Collected data entries
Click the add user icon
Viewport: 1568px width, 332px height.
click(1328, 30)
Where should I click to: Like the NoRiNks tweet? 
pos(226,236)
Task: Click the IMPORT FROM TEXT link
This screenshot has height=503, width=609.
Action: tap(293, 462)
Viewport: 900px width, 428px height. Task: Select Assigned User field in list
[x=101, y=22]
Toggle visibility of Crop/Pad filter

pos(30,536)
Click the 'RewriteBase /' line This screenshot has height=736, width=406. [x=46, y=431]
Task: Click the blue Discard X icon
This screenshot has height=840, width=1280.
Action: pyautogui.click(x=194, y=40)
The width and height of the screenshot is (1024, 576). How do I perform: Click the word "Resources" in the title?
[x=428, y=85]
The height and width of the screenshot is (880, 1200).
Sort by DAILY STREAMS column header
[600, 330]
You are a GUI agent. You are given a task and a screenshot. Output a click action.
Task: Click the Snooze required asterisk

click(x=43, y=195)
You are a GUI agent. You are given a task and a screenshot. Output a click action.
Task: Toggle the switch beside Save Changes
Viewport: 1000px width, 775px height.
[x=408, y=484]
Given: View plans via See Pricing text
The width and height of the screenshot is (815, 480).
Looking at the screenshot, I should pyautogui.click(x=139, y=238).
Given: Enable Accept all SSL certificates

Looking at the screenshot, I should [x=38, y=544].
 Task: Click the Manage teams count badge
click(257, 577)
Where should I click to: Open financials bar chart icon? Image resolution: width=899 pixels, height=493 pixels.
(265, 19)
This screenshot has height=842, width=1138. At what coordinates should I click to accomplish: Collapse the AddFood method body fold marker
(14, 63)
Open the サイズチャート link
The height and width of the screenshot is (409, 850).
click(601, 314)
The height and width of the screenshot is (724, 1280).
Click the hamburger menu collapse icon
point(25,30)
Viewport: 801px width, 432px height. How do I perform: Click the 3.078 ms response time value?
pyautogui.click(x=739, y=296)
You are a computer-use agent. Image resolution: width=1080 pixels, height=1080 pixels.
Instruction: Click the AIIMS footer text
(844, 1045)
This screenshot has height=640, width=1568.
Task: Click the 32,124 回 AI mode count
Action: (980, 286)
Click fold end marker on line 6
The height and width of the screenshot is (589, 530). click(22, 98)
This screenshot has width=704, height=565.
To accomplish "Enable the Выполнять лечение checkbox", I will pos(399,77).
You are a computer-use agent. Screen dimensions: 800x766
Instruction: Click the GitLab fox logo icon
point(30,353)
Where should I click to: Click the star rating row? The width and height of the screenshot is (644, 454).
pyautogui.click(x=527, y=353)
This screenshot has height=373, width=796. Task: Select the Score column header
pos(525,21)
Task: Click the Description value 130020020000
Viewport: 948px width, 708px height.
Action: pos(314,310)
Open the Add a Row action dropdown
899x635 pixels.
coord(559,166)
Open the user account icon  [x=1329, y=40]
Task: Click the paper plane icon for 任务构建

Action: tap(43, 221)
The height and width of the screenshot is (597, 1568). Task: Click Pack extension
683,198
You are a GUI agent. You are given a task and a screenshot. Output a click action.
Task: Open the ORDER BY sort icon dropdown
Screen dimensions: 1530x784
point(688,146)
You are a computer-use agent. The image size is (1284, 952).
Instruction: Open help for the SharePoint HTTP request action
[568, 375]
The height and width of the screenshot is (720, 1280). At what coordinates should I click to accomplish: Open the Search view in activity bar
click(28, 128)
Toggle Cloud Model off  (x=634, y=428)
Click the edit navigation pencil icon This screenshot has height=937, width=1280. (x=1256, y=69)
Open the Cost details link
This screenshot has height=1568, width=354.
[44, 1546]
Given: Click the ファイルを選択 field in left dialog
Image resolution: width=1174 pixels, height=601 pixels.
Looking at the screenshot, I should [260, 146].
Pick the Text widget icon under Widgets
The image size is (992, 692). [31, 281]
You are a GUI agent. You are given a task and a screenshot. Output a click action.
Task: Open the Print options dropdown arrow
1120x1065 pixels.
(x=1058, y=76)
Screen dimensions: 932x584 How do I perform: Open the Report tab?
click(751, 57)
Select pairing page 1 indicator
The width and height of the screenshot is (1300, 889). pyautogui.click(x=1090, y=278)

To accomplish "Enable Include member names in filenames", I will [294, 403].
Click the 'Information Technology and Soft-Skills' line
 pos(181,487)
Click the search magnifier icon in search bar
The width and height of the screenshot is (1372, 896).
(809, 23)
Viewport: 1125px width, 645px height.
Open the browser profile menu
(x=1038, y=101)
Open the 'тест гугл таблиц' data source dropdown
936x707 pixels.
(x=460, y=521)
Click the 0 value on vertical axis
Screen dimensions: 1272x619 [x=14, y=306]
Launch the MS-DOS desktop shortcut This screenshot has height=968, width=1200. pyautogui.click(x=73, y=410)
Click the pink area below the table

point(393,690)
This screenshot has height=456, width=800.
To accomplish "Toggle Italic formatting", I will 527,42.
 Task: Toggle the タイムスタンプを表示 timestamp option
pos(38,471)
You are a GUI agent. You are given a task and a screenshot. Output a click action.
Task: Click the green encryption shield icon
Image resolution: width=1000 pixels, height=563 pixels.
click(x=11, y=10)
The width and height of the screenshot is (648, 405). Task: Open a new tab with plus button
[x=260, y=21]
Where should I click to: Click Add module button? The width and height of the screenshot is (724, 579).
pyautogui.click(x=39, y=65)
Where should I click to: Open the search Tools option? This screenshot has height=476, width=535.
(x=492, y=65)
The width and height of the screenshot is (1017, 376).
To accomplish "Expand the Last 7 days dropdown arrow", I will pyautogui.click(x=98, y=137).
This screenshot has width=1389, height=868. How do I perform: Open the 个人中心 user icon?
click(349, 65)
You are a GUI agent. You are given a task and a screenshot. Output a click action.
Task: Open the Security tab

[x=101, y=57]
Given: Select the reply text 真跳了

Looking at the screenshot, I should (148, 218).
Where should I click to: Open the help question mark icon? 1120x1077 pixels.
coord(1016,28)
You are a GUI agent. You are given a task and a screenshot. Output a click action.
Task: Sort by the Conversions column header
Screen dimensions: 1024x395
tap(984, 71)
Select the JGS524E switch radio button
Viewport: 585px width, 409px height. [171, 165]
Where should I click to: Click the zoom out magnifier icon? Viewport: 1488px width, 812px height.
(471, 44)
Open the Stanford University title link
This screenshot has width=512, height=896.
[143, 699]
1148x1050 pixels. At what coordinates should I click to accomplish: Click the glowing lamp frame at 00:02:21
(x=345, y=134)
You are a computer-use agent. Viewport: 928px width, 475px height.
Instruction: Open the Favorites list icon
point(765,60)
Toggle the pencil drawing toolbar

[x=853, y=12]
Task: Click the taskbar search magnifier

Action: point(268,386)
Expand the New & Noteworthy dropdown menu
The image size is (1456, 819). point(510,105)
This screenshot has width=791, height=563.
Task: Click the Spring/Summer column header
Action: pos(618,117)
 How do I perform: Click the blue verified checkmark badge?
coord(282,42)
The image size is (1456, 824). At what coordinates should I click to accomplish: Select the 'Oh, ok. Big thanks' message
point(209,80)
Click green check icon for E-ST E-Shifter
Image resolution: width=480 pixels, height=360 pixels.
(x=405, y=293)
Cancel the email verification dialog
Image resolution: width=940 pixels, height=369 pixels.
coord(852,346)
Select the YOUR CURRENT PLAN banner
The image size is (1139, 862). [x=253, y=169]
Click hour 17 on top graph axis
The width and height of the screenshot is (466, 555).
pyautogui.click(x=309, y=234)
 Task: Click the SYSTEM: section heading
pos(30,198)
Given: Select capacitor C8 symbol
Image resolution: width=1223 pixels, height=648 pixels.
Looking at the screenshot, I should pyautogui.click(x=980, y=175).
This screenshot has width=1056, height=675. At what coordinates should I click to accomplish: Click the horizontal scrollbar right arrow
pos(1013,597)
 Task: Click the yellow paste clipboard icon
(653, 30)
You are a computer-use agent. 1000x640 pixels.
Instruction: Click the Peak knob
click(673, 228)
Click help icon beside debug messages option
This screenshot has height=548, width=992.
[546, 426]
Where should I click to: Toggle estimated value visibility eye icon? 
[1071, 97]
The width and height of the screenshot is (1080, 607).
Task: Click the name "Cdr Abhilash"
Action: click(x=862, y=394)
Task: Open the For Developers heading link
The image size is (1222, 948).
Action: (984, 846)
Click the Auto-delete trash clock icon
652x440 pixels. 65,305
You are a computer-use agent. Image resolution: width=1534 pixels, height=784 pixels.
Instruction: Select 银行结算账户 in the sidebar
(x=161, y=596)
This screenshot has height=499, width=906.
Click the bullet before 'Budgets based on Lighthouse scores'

What is expected -
Some lines in the data above hold the string "will". Find and copy each of them.

Worked solution -
To accomplish "Enable the Выполнять лечение checkbox", I will pos(399,77).
To accomplish "Enable Include member names in filenames", I will [294, 403].
To accomplish "Toggle Italic formatting", I will 527,42.
To accomplish "Expand the Last 7 days dropdown arrow", I will pyautogui.click(x=98, y=137).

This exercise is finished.